··· Provided entries

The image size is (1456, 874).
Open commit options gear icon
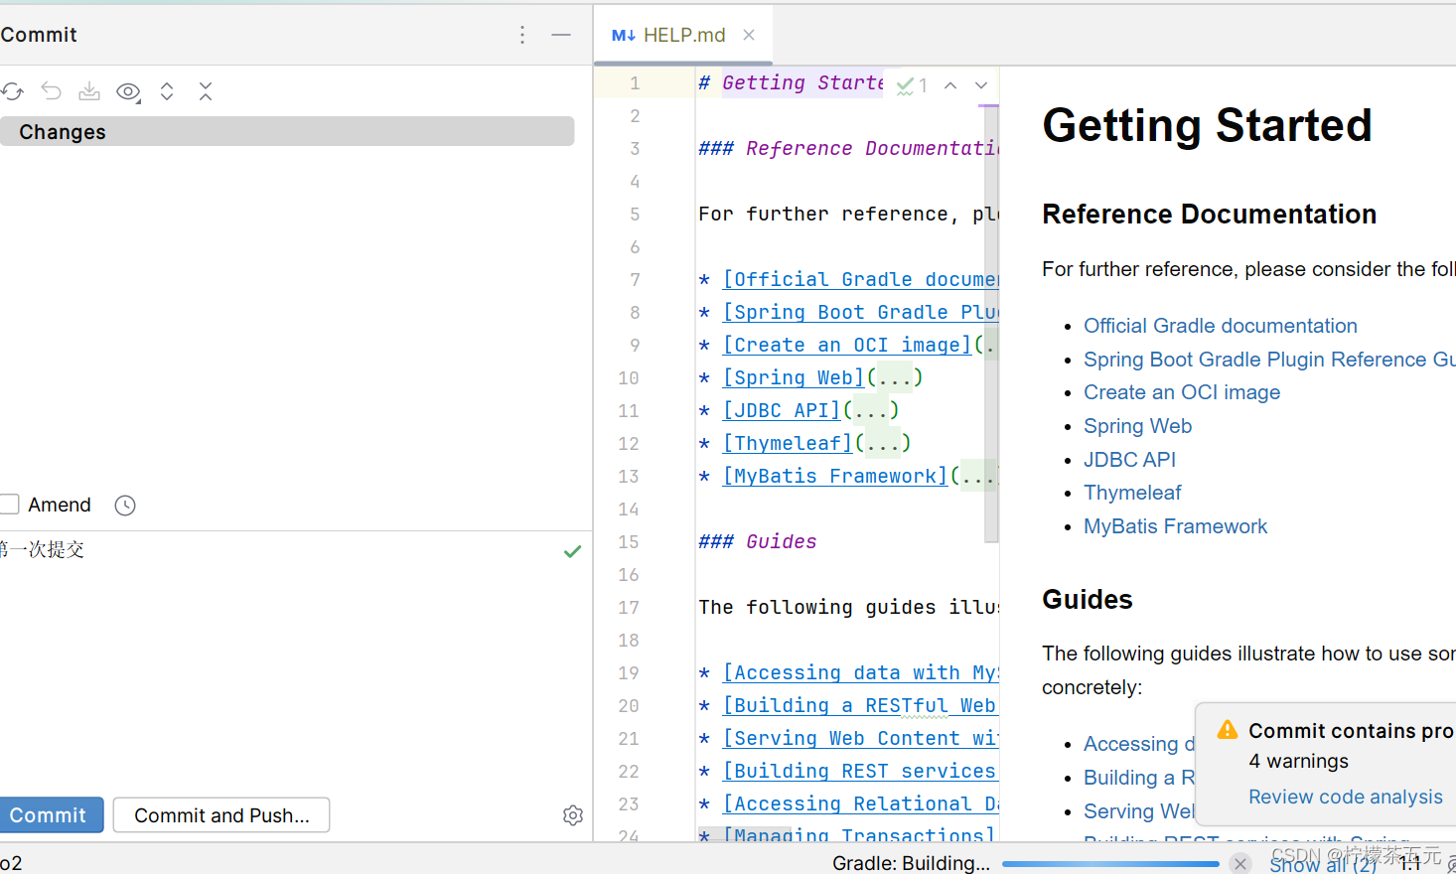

······
··· Provided entries

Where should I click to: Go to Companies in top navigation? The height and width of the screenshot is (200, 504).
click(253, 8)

······
··· Provided entries

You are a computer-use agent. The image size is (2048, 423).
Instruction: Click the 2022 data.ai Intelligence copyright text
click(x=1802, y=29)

······

▶ _Exercise goal_
Please make an exact copy of the lines above from the line with "The image size is (1456, 874)." through the line with "Open commit options gear icon", both ends included.

▶ _Task result_
The image size is (1456, 874).
Open commit options gear icon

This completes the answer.